Narrative Part 2 of 2

Essential Question: How do different materials interact with light? 

OAS-S: 

3-Dimensional Narrative

Evidence of Understanding

Provide students with opportunities to investigate a phenomenon and organize data

Educators can provide students with the opportunity to investigate how different types of material cause different reactions when related to light. 

Through investigations students can also see that some materials allow light to pass through them, transparent (e.g., clear glass, clear plastic), others allow only some light to pass through, translucent (e.g., wax paper, clouded plastic), and others block light completely, opaque (e.g., cardboard, wood). Some materials can be used to redirect or reflect a light beam (e.g. mirror, aluminum foil). This, too, is a pattern students can use to help them describe the effect of light on different types of materials. 

Students can record the results of the investigation in graphs, tables, and/or models. 

• Statements accurately show the connection of the type of object, transparent, translucent, and/or opaque, and how that affects the beam of light. 

• Claims use evidence collected from investigations to determine the effect of the types of object, transparent, translucent, and/or opaque, have on a beam of light.

Provide students opportunities to share their observations, any data collected, and what they think may be causing the phenomenon they observed.

Educators can give students the opportunity to share their observations in groups or partners.
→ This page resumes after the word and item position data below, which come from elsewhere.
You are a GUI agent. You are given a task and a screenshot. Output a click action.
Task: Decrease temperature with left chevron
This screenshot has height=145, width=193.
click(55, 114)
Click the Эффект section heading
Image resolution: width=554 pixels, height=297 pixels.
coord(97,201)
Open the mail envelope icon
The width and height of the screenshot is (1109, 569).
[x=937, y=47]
They can share any of the data that was previously collected. Through these conversations students can develop explanations for what causes these patterns to exist. 

• Statements accurately describe the relationship between the type of material and how it affects a beam of light. 

Provide opportunities for guided and independent practice.

Educators can provide students with the opportunity to evaluate their own explanations as well as other students’ explanations for the causes and effects of the phenomenon. Students can participate in a gallery walk to share explanations. Students stand by their explanation while “gallery walkers” verbally tell the student one or two ways their explanation is helpful or accurate. Students can use feedback to make adjustments to their explanations. 

• Statements accurately describe the relationship between the type of material and how it affects a beam of light.